The lawsuit, which was submitted to a federal court in San Francisco, California, claims that when a customer searches for local search results on Google, the search engine manipulates the results to promote its own local search offerings. 

According to Yelp, this enables Google to unfairly outperform its competitors.

This would mean that when a user looks up a nearby restaurant, Google is said to use its monopoly power to provide them with all the information they need, including hours, directions, and reviews, saving them from having to click on a single external link like Yelp or any other competing search engine.

“In other words, Google abuses its monopoly power in general search to keep users within Google’s owned ecosystem and prevents them from going to rival sites,” the statement said.

Yelp maintains that Google takes this action because Yelp’s reviews are “of higher quality” than those on Google or other services.

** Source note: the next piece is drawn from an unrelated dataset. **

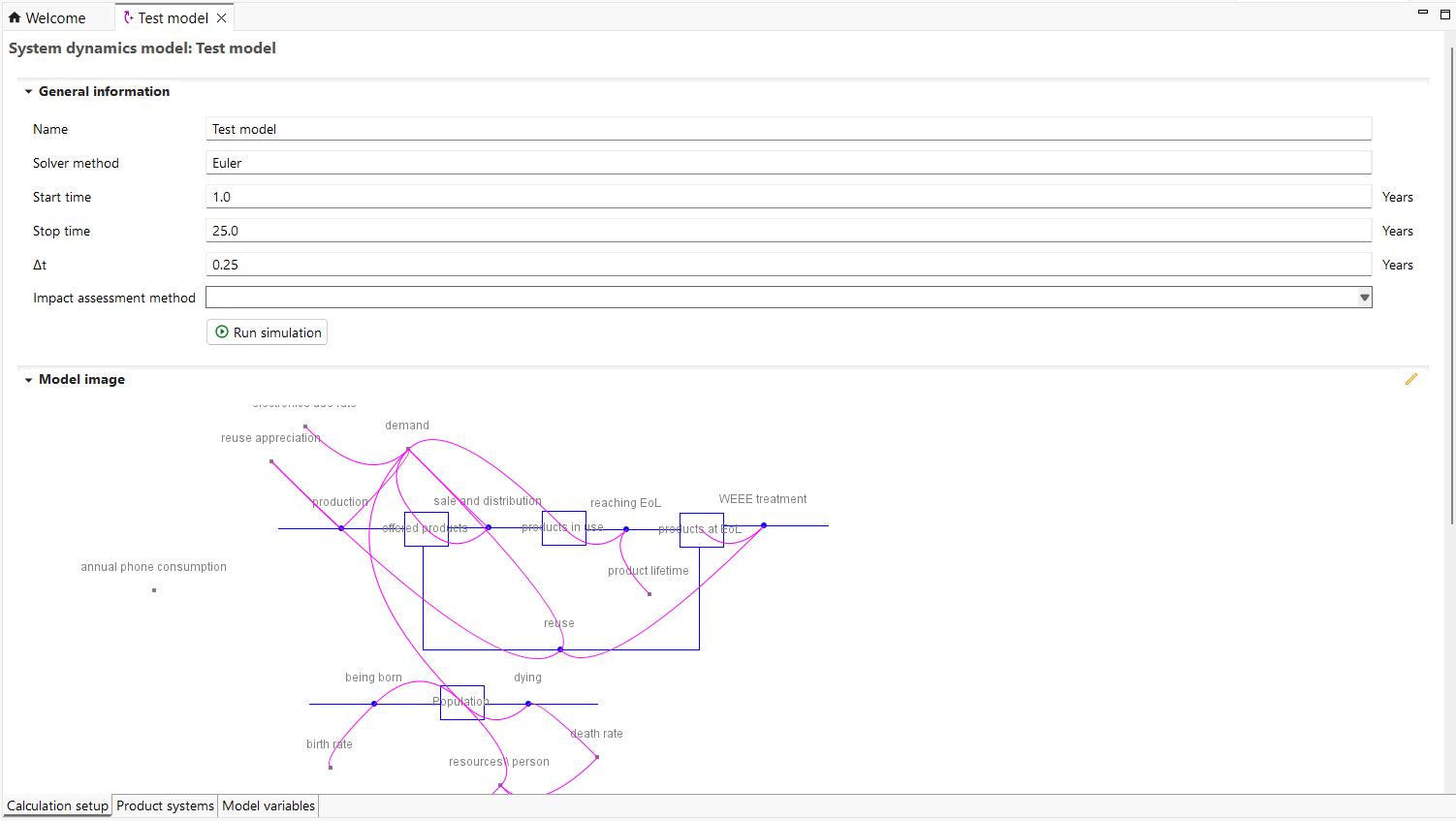The height and width of the screenshot is (821, 1456).
Task: Switch to the Product systems tab
Action: point(165,805)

According to a Yelp-cited FTC report, 32% of Google reviews are text-free, whereas reviews on Yelp’s own platform are always required to have text.

Yelp representatives also argue that Google’s monopoly encourages local advertising to rely on it solely, which enables Google to impose higher fees.

In a previous statement, Google said that it intended to appeal the ruling and that Judge Amit Mehta’s assessment had established Google to be the greatest search engine on the internet, a claim that the business made in court as the rationale behind customers’ preference for Google over other rivals.